Non sto con la satira quando diventa sadica
Ferdinando Camon domenica Avvenire 27 settembre 2020
So di entrare in un terreno delicato, sul quale in queste pagine altri hanno camminato prima di me. E può darsi che quel che dico qui in Italia non sia possibile dirlo in Francia. Ma non sono d’accordo sul diritto alla blasfemia, praticato dal settimanale satirico francese Charlie Hebdo e ribadito in tv dal presidente Macron: esiste il diritto alla libertà di espressione, ma non può esistere il diritto alla libertà di blasfemia. Lo dico chiaro, consapevole che nel mondo c’è chi usa l’accusa di blasfemia per perseguitare la religione o la religiosità degli altri.

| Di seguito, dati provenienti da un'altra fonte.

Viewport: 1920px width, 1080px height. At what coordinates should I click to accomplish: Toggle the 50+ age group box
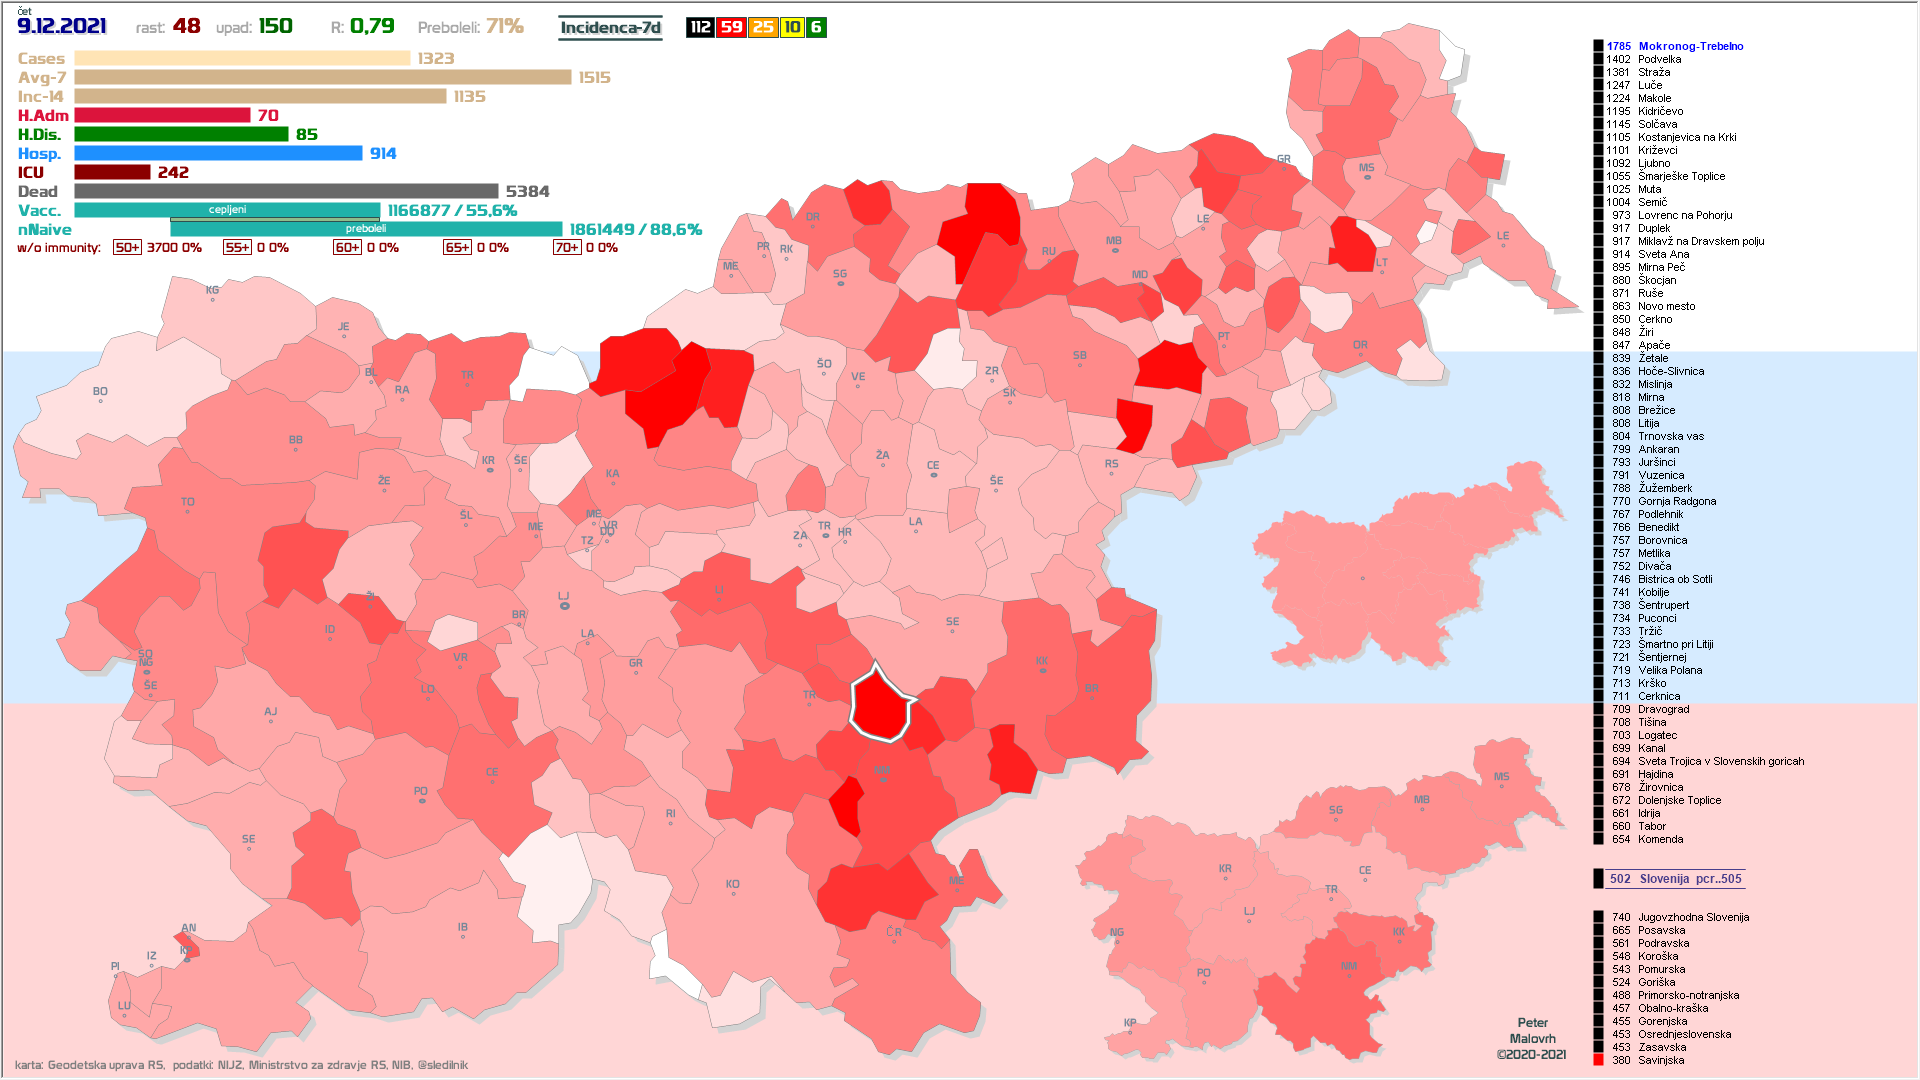[127, 247]
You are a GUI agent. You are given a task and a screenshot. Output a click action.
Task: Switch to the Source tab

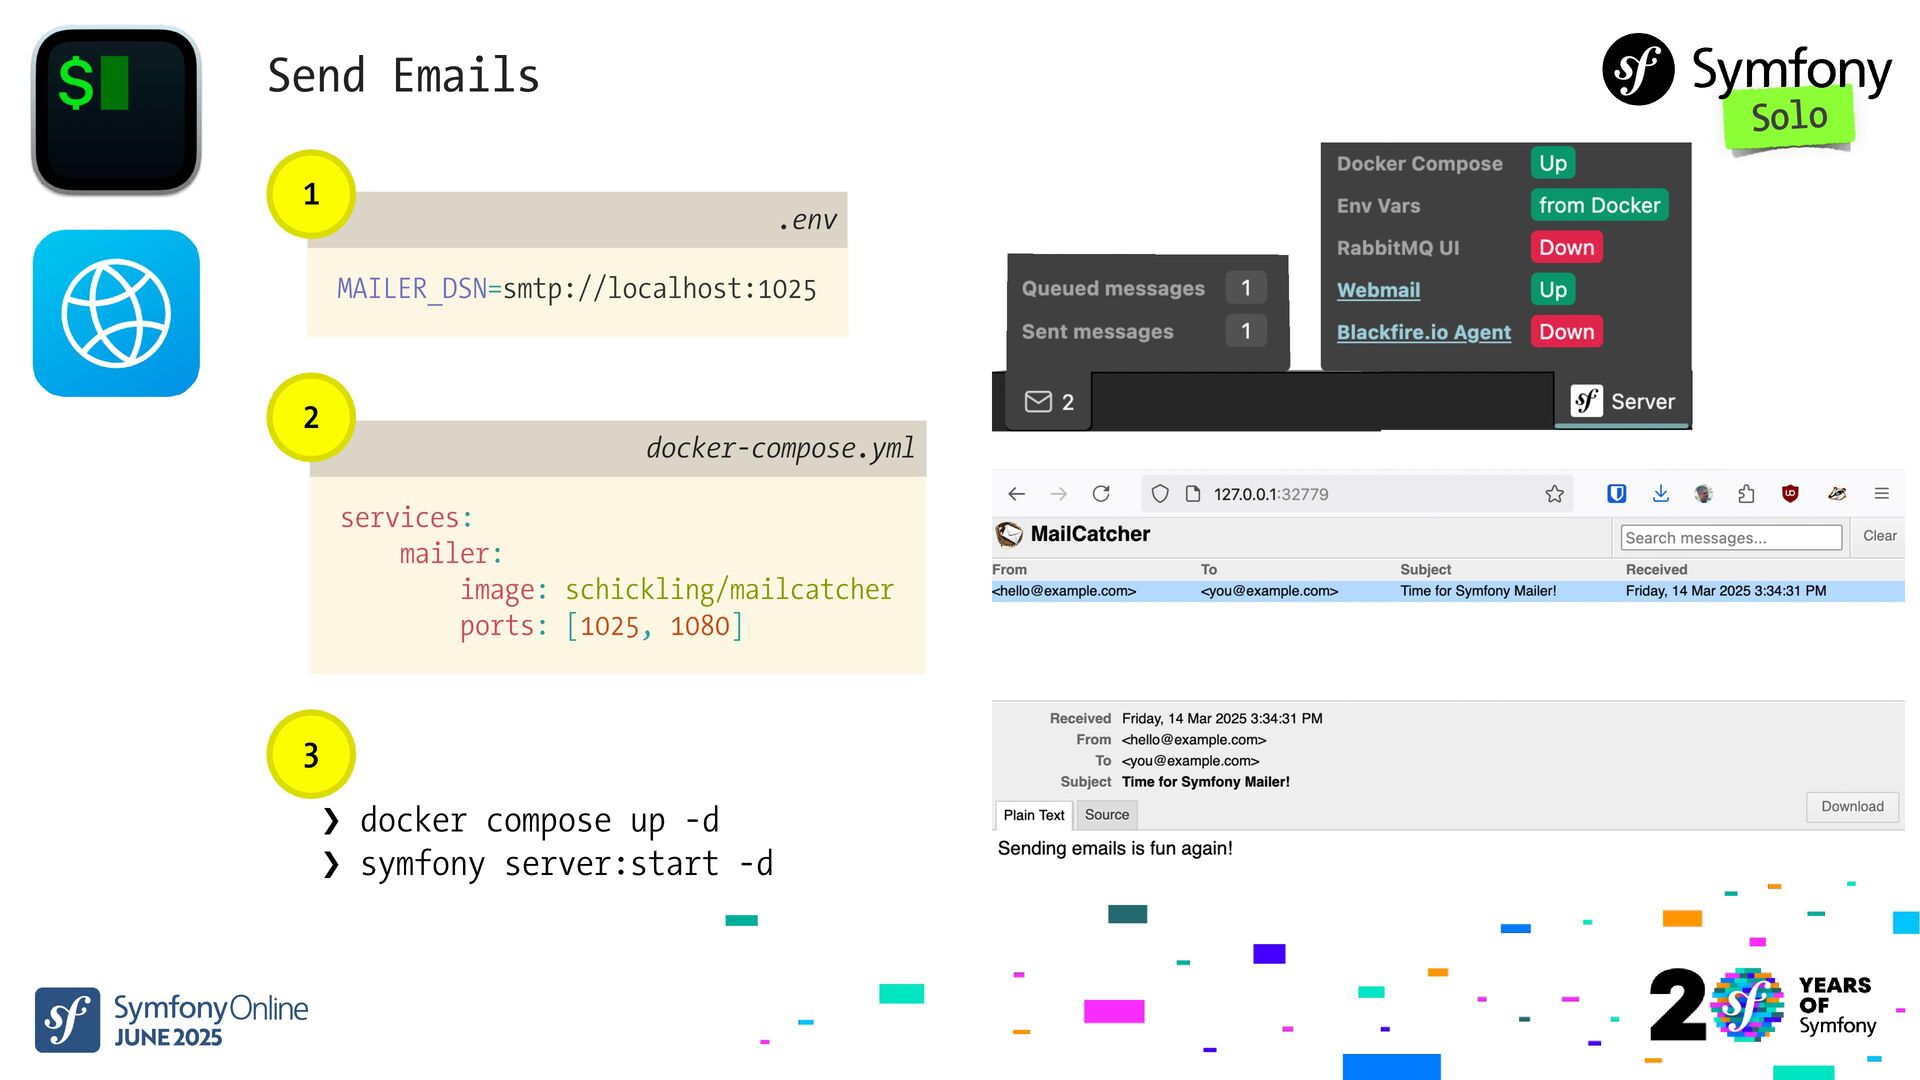pos(1106,815)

Qui si tratta d’altro. All’università un docente di Filosofia ci spiegava che se uno non crede in Dio può mettersi al tavolo e scrivere la Critica della Ragion Pura, ma non può girare per le strade col megafono bestemmiando ad alta voce. Il ragionamento sull’esistenza o la non-esistenza di Dio è un diritto, aiuta a ragionare, l’umanità non fa altro che fabbricare 'aiuti' come questo e trasmetterli lungo i secoli, tra le generazioni, ma sono arrivato alla conclusione che i redattori di Charlie Hebdo non vogliono ragionare e dialogare, vogliono irridere, sbeffeggiare, insultare e profanare. Non di nascosto, ma pubblicamente. Non solo all’interno del loro giornale, ma deliberatamente in copertina. Non per i lettori di quel giornale, ma per tutti i passanti che transitano davanti all’edicola.

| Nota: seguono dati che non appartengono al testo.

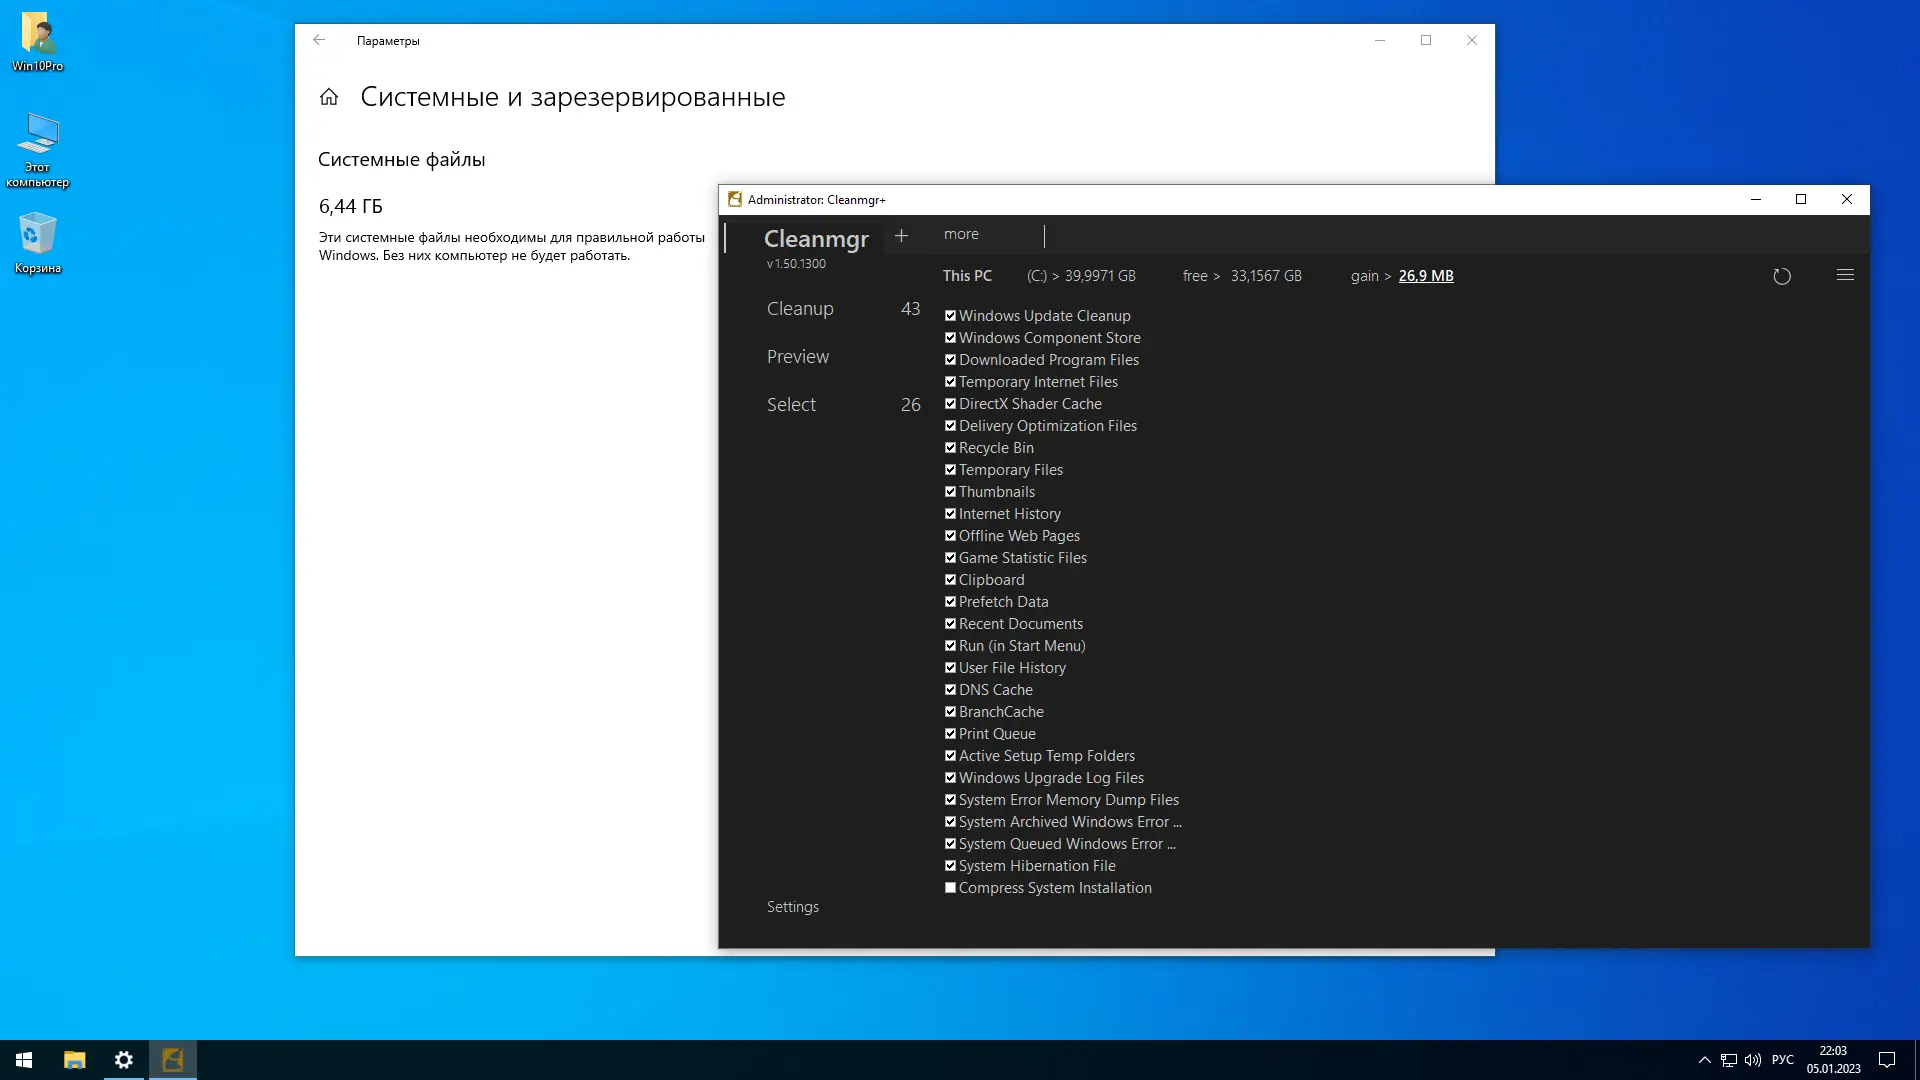Open the notification center icon in tray
Image resolution: width=1920 pixels, height=1080 pixels.
pos(1887,1060)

La vignetta è immediatamente comprensibile e se è una bestemmia questo non cambia: l’occhio ci casca sopra e subito la bestemmia entra nel cervello. Per chi ritiene quell’immagine una bestemmia, vedere quella vignetta è come ricevere una ferita. L’edicola espone con gioia quel giornale blasfemo, vuol venderlo, più copie vende e più guadagna, il giornalaio fa il giornalaio per questo. Ma le città francesi sono piene di musulmani, per i quali camminare per le strade e vedere il loro profeta bestemmiato come pedofilo o assassino è una coltellata. Non ritengo un diritto di quelle città accoltellare i passanti di una data religione. A mio parere, questa non è democrazia, non è concittadinanza, non è ospitalità, non è accoglienza. Non è libertà d’espressione, è libertà d’insulto, è sopraffazione. Anni fa lessi un libro, un best-seller, di un grande scrittore, del quale non dirò il nome, che non era cristiano e per dire che un cristiano teneva in casa appesa al muro una croce, disse: «Esponeva una lordura». Ma milioni di persone han sopportato tribolazioni di ogni genere e sono morte per quel simbolo, tu non puoi chiamarlo «lordura». Non amo quell’autore, lo ritengo umanamente fallito.
I redattori di Charlie commettono (ripeto: a mio modesto giudizio) lo stesso errore: ritengono che la loro libertà di espressione sia libertà di oltraggio, e se oltraggiano una figura interiore che è nella coscienza di alcuni lettori e se una parte di questi ne soffre fino a impazzire e a restituire coltellate reali per coltellate morali, la colpa è solo di questi impazziti. I quali sono dei fobici, e come tali peggiorano la società, devono guarire. Giusto: una società di fobici non è una buona cosa. Ma loro, quelli che oltraggiano una religione altrui, sono dei sadici, una società di sadici è forse una buona cosa?